Study text:
Content starts

Brevity (Remix). By Guy Endore-Kaiser and Rodd Perry. Andrews McMeel. $16.99.
Zot! 1987-1991: The Complete Black and White Collection. By Scott McCloud. Harper. $24.95.
The nice thing about “Guy & Rodd,” as the writer and artist of Brevity style themselves, is that they take the single-panel medium seriously without taking the world or themselves seriously. The Brevity title refers to a style that, when it works, is minimalist in both words and art, putting across an amusing or cynical observation in an unusually pithy way. Guy and Rodd have a nicely skewed sense of humor. For example, as a shark eats another fish, one of the three remoras clinging to the shark thinks, “Oh great, now we’re accomplices.” Or, as a peacenik pulls up (and therefore kills) flowers to place in gun barrels, a still-unpicked flower says to another, “Such senseless brutality – when will it stop?” And then there’s the “Shrinks in Heaven” panel, with the haloed psychiatrist asking his haloed and thoroughly relaxed patient, “Couldn’t you at least pretend to have a problem?” Not all the panels work – some are far from exercises in brevity, being overly filled with words, while others are silly or obvious, such as one imagining Gandalf from The Lord of the Rings as a crossing guard saying, “You shall not pass.” But it’s nice to know that Guy and Rodd do think about what they’re doing – they offer commentary throughout this oversize “Treasury” collection, informing readers that (among other things) they hate to do research and therefore usually make up such things as the right clothing for a particular era or the shape of a narwhal. It’s also nice to know that they can work together even when they disagree – they point out some panels that one or the other of them didn’t care for, and a few that neither of them, in retrospect, considered worthwhile. And then there are the panels that could have used more brevity, such as the one showing Tolstoy erasing part of his original title, “War & Peace & Cabbage,” which would indeed have worked better without the added words, “It was a last minute change, but a good one.” The nice thing is that even though Brevity sometimes misfires, its creators are actually paying attention to what works and what doesn’t – a recipe for greater success in the future.

Content ends

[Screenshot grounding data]
Content starts

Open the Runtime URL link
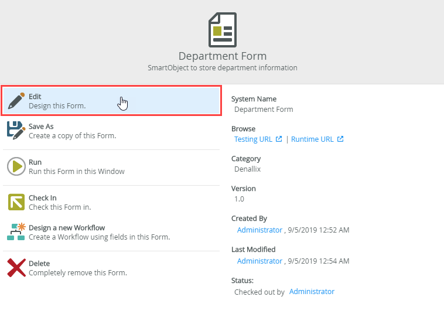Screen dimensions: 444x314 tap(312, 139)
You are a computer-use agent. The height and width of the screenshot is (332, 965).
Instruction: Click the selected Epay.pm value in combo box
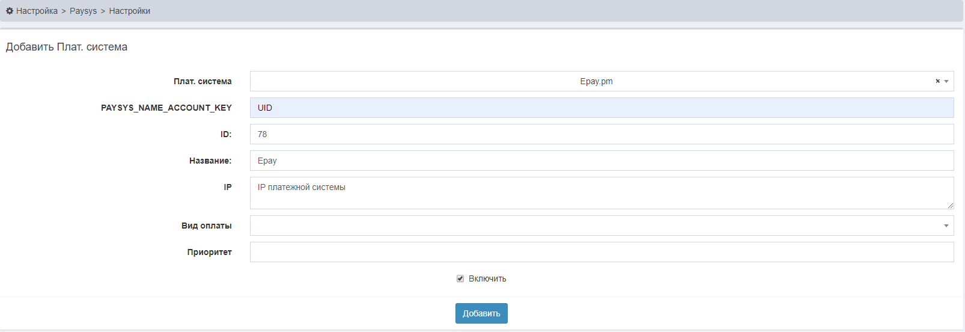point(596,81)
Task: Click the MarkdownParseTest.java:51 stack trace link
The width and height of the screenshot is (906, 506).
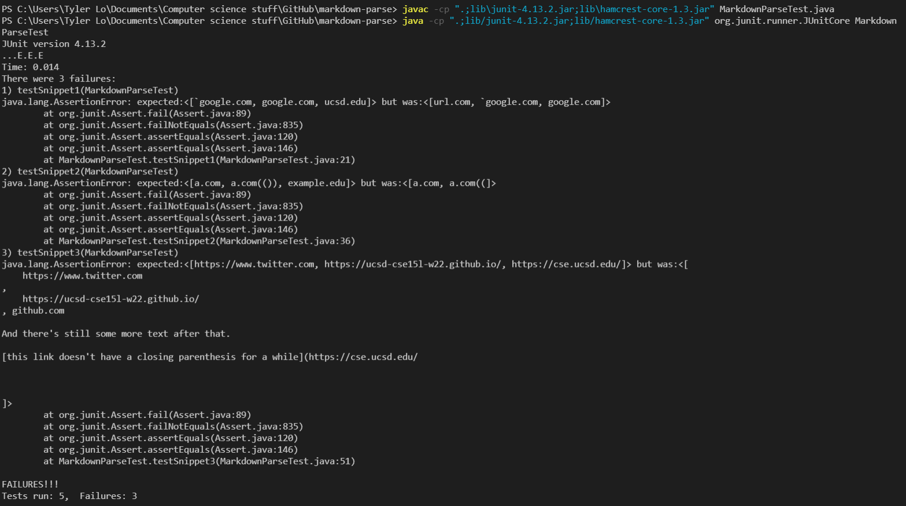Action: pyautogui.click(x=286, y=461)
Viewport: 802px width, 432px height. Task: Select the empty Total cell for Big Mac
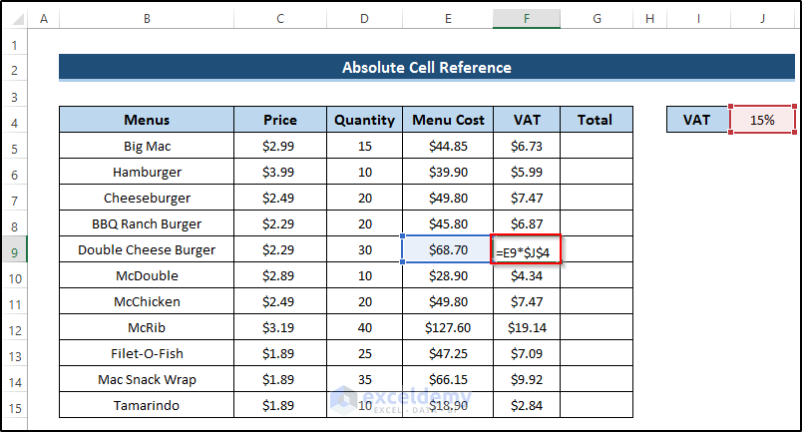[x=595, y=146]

Content ends

About this exercise:
Write the next part of the review of Brevity and Zot!, picking up after its last sentence.

Solved exercise:
Scott McCloud went on to much greater success in his future after his Zot! comics: he became an intelligent analyst of the medium with some striking (if debatable) views on its value, meaning and societal implications. But that was in his three works called Understanding Comics, Reinventing Comics and Making Comics. All are light years beyond the determinedly pedestrian Zot! series, which earns its (+++) rating mostly as an artifact and because of the commentary that McCloud provides throughout the book. The Zot! series was originally done in color and then, McCloud says, restarted as a black-and-white sequence, but in fact these stories require more filling-in of the background of characters and settings than McCloud offers within the tales themselves. And the stories themselves are, really, not much to read or look at. They begin as superhero/alternative universe tales – a concept already humdrum by the late 1980s, not only in literature but also in comics (certainly for anyone familiar with the underground comics, which had gone far beyond this sort of thing more than 20 years earlier). Then they turn into illustrated tales of life on our own planet, through the well-worn device of having Zot (the eponymous superhero) stranded on our Earth. The stories have moments of pleasant insouciance, especially when Zot is fighting the strange and mostly feckless villains of his own world. And they have moments of genuine tenderness in Zot’s relationship with Jenny Weaver, whom he meets on our Earth – although Jenny herself is never very fully developed as a character. The drawing style tends to the wooden when McCloud is portraying people – a shortcoming he acknowledges – but has its fascinations, too, as when McCloud uses large panels to portray details of Zot’s world, or when he “sees” elements of that world through the distorted eyes and minds of some of the bad guys. The Zot! series did break some new ground by the long-outmoded standards of DC and (to a lesser extent) Marvel comics, and will be of interest to readers of those companies’ products and to people familiar with McCloud’s later and much better work. On their own terms, though, these stories have not worn particularly well in either narrative or artistic terms.